You think about a relatively popular messaging system, one in every 100 messages is going slowly; actually, it's going to create a lot of like lag for that conversation as a whole. Like, it doesn't take that many messages if there are ten recipients, for the p 99 to start really impacting the usability of the entire ex...
**Gerhard Lazu:** We will dig into a few more stories, because I was looking to see -- so first of all, a few months ago you gave a talk at AWS re:Invent that fascinated me. I thought it was an amazing talk. And not just because of you, because of the topic as well. Right? So I think they both worked really, really wel...
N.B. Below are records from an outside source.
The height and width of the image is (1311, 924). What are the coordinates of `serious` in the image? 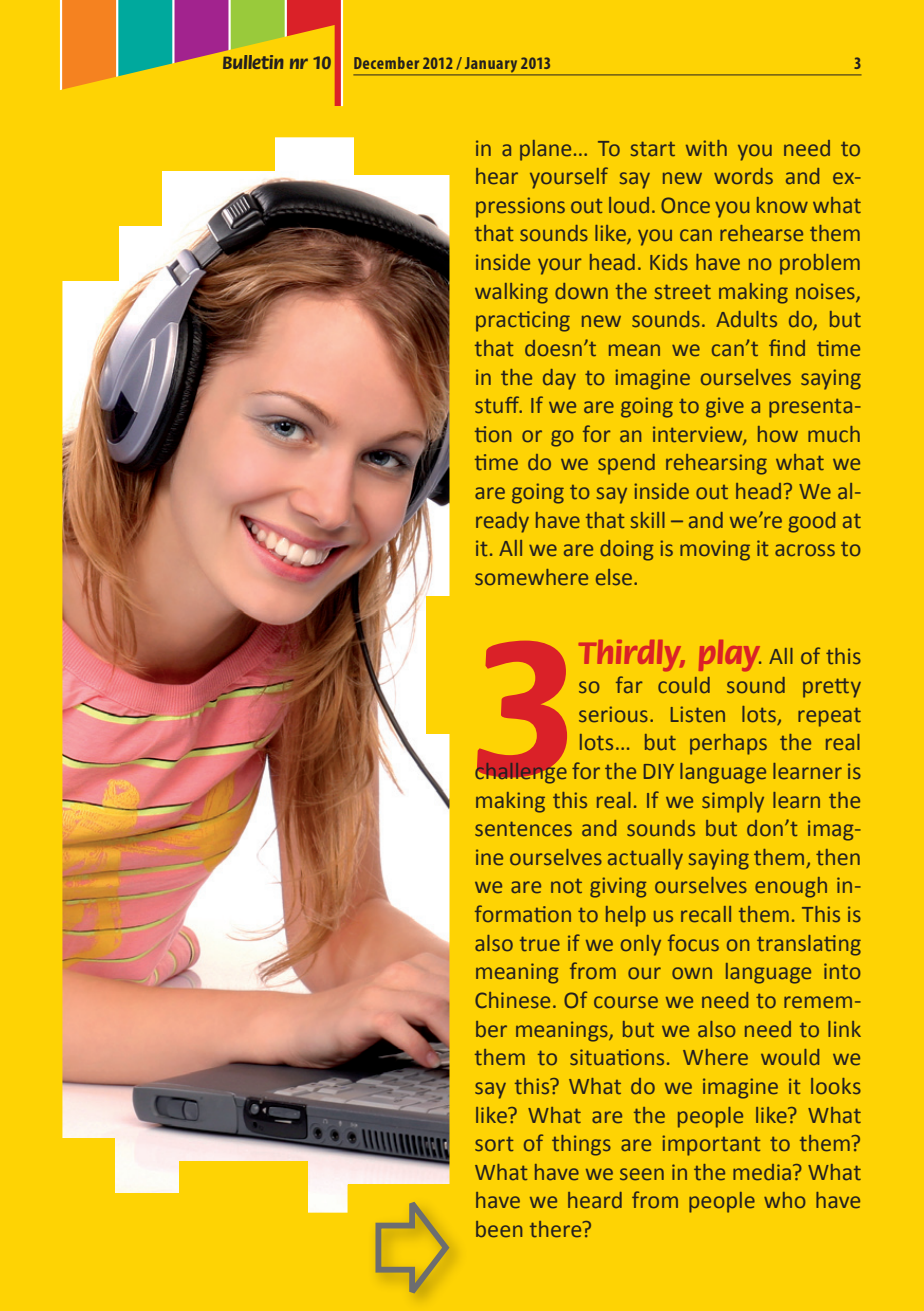 It's located at (613, 714).
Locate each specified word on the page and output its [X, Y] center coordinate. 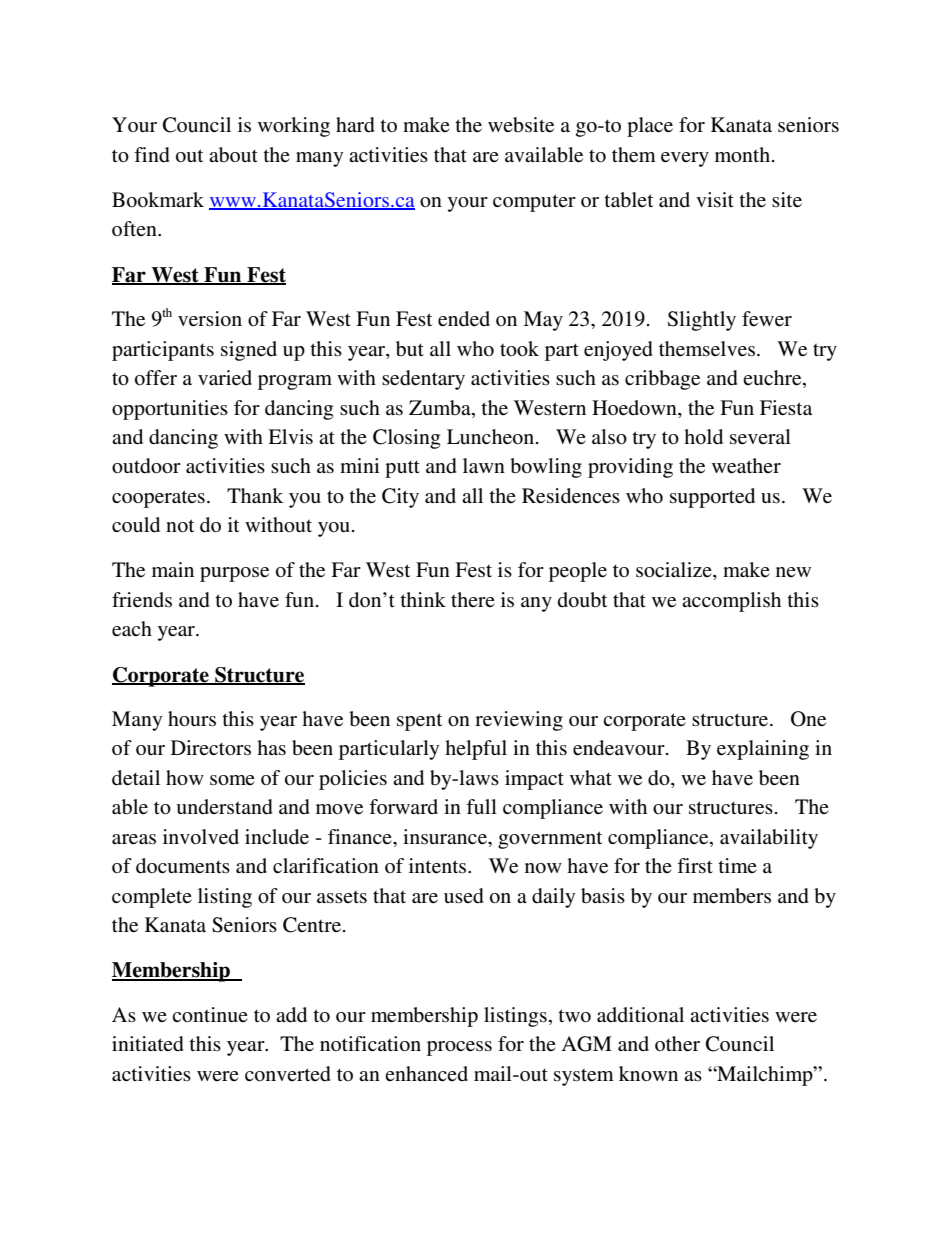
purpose [234, 574]
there [473, 599]
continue [210, 1014]
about [233, 155]
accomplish [731, 602]
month [742, 154]
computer [534, 203]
\[18:03\] Now, you gave the Discord example; that was a very good one. In your talk, you presented Alan Ning, an SRE at Tenable.io. And he wrote this in 2021. He said that with Rust, they saw a reduction of 75% in CPU usage, and a 95% reduction in memory usage in production. I was disappointed, I was hoping 100%... \[l...
**Tim McNamara:** Yeah. Clearly, Rust has work to do.
**Gerhard Lazu:** But that's good enough, right?
**Tim McNamara:** 95% is, a good baseline, let's say...
**Gerhard Lazu:** Not enough. It should be 99. It should start with 99, right? That's when we start paying attention. So seriously, they went from using over 1000 CPUs, to 300. And again, we will link to the blog post for others to see. So that's great; less CPU, less memory, but latency. I'm a big fan of low latency. ...
Now, let me check... So now I'm going to watch my dual fiber WAN setup for latency, okay? That was attempt number for; we recorded, but your fiber was -- well, it wasn't your fiber, but anyways...
**Tim McNamara:** Yeah, my internet connection was just not really...
**Gerhard Lazu:** It wasn't that. But anyways, like latency in internet is a big deal.
**Tim McNamara:** This is something I appreciate a lot, by the way, being in New Zealand and having services quite frequently hosted in the United States or Europe... That apparently, the speed of light requires that I wait for hundreds of milliseconds quite frequently.